[HN Gopher] Show HN: Dataherald AI - Natural Language to SQL Engine
       ___________________________________________________________________
        
       Show HN: Dataherald AI - Natural Language to SQL Engine
        
       Hi HN community. We are excited to open source Dataherald's
       natural-language-to-SQL engine today
       (https://github.com/Dataherald/dataherald). This engine allows you
       to set up an API from your structured database that can answer
       questions in plain English.  GPT-4 class LLMs have gotten
       remarkably good at writing SQL. However, out-of-the-box LLMs and
       existing frameworks would not work with our own structured data at
       a necessary quality level. For example, given the question "what
       was the average rent in Los Angeles in May 2023?" a reasonable
       human would either assume the question is about Los Angeles, CA or
       would confirm the state with the question asker in a follow up.
       However, an LLM translates this to:  select price from rent_prices
       where city="Los Angeles" AND month="05" AND year="2023"  This pulls
       data for Los Angeles, CA and Los Angeles, TX without getting
       columns to differentiate between the two. You can read more about
       the challenges of enterprise-level text-to-SQL in this blog post I
       wrote on the topic: https://medium.com/dataherald/why-enterprise-
       natural-languag...  Dataherald comes with "batteries-included." It
       has best-in-class implementations of core components, including,
       but not limited to: a state of the art NL-to-SQL agent, an LLM-
       based SQL-accuracy evaluator. The architecture is modular, allowing
       these components to be easily replaced. It's easy to set up and use
       with major data warehouses.  There is a "Context Store" where
       information (NL2SQL examples, schemas and table descriptions) is
       used for the LLM prompts to make the engine get better with usage.

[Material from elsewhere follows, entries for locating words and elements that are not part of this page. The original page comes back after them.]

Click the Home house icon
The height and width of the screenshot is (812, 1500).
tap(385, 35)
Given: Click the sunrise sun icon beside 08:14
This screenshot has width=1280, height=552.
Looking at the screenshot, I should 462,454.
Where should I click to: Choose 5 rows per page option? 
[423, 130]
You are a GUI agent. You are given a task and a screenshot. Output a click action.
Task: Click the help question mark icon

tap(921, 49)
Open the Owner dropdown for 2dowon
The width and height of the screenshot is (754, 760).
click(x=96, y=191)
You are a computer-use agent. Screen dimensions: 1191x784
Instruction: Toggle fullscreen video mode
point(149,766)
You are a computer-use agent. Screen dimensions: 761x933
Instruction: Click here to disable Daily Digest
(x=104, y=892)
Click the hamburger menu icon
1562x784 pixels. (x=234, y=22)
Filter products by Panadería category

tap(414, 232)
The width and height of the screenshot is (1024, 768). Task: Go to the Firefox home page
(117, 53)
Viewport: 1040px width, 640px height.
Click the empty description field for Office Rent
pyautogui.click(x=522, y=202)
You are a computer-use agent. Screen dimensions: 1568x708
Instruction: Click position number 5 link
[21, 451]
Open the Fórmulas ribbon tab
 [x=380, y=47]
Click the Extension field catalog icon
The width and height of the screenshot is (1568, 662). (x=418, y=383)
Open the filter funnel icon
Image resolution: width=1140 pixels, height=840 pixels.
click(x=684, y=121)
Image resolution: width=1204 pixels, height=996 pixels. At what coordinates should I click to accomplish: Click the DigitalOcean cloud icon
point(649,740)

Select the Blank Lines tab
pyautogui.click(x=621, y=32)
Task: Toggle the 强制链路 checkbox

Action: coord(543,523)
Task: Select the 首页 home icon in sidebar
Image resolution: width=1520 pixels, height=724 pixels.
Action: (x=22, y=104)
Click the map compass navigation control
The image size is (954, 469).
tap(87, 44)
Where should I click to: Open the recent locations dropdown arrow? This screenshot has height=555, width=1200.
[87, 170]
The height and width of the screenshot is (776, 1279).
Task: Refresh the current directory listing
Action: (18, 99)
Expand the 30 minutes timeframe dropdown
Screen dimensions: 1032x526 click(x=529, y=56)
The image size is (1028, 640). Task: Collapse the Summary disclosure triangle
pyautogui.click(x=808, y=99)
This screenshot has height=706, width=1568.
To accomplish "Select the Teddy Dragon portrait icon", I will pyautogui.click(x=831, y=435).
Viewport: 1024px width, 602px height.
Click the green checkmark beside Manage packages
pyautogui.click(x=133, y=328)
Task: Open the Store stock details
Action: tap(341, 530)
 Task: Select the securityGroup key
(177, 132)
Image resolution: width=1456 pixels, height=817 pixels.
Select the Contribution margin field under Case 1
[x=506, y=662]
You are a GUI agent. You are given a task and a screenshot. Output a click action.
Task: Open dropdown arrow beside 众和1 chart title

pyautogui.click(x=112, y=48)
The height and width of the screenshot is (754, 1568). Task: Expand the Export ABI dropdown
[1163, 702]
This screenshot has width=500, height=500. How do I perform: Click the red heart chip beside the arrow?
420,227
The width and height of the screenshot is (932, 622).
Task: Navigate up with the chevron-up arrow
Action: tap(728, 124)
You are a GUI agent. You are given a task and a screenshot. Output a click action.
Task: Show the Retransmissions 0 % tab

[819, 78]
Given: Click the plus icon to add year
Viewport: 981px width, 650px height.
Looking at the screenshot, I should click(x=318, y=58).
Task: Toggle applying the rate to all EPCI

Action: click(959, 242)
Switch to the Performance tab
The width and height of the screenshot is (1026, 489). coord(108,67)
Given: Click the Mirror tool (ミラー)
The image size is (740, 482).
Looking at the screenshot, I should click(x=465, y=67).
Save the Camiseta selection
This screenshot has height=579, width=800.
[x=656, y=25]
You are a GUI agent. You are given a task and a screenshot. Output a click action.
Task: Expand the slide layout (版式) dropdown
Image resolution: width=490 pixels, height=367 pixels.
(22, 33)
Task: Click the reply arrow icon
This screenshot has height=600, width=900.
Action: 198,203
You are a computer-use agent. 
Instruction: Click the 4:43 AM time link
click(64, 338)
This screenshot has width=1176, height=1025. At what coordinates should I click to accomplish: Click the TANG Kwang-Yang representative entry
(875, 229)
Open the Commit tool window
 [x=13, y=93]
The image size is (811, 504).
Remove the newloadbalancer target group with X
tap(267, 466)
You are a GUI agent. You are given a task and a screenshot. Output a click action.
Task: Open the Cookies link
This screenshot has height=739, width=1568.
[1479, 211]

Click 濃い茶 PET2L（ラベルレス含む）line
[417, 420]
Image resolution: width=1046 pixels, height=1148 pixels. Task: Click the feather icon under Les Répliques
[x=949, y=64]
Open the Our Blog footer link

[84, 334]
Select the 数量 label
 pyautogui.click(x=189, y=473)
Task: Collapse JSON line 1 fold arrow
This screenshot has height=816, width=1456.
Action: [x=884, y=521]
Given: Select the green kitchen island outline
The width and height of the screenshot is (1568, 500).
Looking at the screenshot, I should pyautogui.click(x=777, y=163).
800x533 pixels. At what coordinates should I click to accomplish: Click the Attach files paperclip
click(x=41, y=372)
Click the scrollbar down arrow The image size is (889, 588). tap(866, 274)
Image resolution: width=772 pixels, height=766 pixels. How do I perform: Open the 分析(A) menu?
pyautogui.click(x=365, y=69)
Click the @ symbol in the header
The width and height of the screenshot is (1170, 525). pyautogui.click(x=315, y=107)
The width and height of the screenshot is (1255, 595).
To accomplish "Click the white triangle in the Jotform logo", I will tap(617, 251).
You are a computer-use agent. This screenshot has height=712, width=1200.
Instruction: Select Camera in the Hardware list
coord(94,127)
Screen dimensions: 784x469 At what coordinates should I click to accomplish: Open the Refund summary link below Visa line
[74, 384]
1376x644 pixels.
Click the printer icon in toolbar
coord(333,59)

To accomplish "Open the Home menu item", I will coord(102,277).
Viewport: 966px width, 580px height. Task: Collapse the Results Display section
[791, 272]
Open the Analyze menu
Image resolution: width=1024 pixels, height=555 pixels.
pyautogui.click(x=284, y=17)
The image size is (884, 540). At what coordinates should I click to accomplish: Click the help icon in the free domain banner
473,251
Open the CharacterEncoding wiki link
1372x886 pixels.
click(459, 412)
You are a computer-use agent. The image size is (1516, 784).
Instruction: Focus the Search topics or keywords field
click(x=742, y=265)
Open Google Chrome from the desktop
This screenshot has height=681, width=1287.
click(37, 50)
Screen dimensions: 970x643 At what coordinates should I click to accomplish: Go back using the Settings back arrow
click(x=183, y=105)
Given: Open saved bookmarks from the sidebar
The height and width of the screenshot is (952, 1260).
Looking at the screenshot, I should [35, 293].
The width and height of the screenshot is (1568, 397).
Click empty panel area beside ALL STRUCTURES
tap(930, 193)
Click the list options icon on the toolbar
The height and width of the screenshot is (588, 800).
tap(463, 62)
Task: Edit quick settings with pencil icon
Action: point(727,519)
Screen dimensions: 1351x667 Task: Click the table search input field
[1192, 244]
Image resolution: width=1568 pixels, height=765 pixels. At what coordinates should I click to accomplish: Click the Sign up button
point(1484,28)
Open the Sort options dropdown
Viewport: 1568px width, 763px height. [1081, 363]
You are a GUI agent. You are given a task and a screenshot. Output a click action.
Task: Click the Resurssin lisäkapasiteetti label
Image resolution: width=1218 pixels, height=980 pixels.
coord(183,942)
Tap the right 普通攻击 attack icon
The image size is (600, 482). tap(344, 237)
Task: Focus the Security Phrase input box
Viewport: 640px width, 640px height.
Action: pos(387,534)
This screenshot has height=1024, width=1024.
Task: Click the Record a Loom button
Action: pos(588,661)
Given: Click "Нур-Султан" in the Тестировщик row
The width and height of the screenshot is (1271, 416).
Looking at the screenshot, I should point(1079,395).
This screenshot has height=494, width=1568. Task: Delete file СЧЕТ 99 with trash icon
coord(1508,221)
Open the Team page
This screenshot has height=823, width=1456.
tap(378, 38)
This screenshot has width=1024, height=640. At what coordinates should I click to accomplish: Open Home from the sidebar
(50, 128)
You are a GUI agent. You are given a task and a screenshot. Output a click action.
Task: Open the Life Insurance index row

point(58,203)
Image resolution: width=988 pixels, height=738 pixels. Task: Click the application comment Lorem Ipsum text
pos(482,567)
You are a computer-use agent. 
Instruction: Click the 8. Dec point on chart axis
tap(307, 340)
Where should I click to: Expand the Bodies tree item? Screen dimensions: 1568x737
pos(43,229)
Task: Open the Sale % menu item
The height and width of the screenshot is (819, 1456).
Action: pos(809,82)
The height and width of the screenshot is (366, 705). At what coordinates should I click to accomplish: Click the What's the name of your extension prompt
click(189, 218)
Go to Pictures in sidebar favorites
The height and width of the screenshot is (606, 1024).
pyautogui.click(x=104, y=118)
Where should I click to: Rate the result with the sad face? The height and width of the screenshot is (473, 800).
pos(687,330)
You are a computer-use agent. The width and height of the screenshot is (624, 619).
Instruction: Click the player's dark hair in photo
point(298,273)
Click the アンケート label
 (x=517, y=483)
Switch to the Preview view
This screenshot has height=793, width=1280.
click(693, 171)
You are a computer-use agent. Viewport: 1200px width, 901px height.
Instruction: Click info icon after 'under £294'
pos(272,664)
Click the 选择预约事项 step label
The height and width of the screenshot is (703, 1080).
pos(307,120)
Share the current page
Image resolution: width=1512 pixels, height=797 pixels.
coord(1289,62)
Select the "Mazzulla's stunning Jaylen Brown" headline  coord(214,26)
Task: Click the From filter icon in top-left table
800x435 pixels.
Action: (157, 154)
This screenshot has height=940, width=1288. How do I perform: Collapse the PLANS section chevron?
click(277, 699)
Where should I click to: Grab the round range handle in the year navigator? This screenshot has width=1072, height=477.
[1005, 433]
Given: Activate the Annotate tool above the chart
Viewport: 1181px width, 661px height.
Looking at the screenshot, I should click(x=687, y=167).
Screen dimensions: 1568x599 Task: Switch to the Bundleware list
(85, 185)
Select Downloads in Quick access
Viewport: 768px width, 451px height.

       And we even made it fast!  This version allows you to easily
       connect to PG, Databricks, BigQuery or Snowflake and set up an API
       for semantic interactions with your structured data. You can then
       add business and data context that are used for few-shot prompting
       by the engine.  The NL-to-SQL agent in this open source release was
       developed by our own Mohammadreza Pourreza, whose DIN-SQL algorithm
       is currently top of the Spider (https://yale-lily.github.io/spider)
       and Bird (https://bird-bench.github.io/) NL 2 SQL benchmarks. This
       agent has outperformed the Langchain SQLAgent anywhere from
       12%-250%.5x (depending on the provided context) in our own internal
       benchmarking while being only ~15s slower on average.  Needless to
       say, this is an early release and the codebase is under swift
       development. We would love for you to try it out and give us your
       feedback! And if you are interested in contributing, we'd love to
       hear from you!
        
       Author : aazo11
       Score  : 70 points
       Date   : 2023-08-23 18:38 UTC (4 hours ago)
        
 (HTM) web link (github.com)
 (TXT) w3m dump (github.com)
        
       | ajhai wrote:
       | We were using OpenAI's codex model with a bunch of few shot
       | examples for natural language queries over blockchain data
       | coupled with a finetuned completions model for plot the results
       | when we were working on makerdojo.io.
       | 
       | Without the ability to fine tune Codex, we had to employ a bunch
       | of techniques to pick the right set of examples to provide in the
       | context to get good SQL. We have come very far since then and it
       | has been great to see projects projects like sqlcoder and this.
       | 
       | Pieces of the pipeline powering makerdojo eventually became
       | LLMStack (https://github.com/trypromptly/LLMStack). We are
       | looking to integrate one of these SQL generators as processors in
       | LLMStack so we can build higher level applications.
        
         | aazo11 wrote:
         | We are looking to partner with other open source projects.
         | Let's connect. Shoot me a line at amir at dataherald.com
        
         | [deleted]
        
       | xfalcox wrote:
       | We are experimenting in this area, as a way to provide a way for
       | community managers to query their Discourse PG database using
       | natural language.
       | 
       | Your product is very interesting. Maybe we can collaborate here,
       | as Discourse is a standard Rails database schema on PostgreSQL
       | and could be a good way to show your tool working in a real
       | database.
        
         | aazo11 wrote:
         | Hi -- would love to connect and discuss more. Shoot me an email
         | amir at dataherald.com.
        
       | o_____________o wrote:
       | How are you dealing with stored procedures?
        
         | aazo11 wrote:
         | TLDR -- We currently do not automatically load stored
         | procedures as context for in context learning/prompting but it
         | is on the roadmap.
         | 
         | Additional color: Once you configure a connection to a DB, you
         | can trigger a 'scan' of the DB through the API which detects
         | various tables/columns, identifies low cardinality
         | (categorical) columns and their values and also loads in VIEWS
         | stored on tables. In our default NL2SQL agent, these are then
         | used together with 'verified' NL2SQL pairs and with other
         | metadata you can manually add to generate the SQL.
         | 
         | We are looking to automatically add context from Stored
         | procedures and other sources like dbt and various data
         | dictionaries as well.
        
       | gourabmi wrote:
       | How is this approach different from Nalir?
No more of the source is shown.